▸ **Exercise**: State only how many lines below include the word "computer".

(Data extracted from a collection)

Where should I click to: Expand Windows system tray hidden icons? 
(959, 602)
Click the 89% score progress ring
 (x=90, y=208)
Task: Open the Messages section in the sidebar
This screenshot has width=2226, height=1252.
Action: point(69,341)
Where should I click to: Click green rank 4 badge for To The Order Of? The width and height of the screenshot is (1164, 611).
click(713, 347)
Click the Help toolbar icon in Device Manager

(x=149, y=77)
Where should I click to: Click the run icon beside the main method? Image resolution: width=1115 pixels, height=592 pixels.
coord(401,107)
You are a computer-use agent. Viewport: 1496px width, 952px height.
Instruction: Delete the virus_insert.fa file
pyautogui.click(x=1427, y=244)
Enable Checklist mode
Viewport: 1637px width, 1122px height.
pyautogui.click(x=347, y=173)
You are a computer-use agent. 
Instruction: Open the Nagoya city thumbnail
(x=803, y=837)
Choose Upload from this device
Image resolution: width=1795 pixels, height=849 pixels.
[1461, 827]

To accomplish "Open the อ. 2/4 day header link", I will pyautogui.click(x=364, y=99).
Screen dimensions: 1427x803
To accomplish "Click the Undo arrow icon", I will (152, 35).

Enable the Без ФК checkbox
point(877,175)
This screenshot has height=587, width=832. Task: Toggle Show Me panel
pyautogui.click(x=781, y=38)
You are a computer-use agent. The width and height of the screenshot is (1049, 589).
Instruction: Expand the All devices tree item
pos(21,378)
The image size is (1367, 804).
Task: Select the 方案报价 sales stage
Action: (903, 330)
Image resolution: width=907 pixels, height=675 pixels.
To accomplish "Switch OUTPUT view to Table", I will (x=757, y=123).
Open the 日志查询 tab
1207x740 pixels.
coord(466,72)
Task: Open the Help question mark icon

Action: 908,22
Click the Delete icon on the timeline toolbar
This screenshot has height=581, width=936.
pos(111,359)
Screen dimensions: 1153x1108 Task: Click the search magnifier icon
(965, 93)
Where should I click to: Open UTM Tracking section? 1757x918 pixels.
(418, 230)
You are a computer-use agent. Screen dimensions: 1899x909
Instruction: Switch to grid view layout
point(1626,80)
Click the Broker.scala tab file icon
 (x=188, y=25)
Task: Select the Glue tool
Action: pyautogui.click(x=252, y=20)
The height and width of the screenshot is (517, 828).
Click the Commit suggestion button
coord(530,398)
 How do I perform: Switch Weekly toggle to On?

▸ **Exercise result**: 4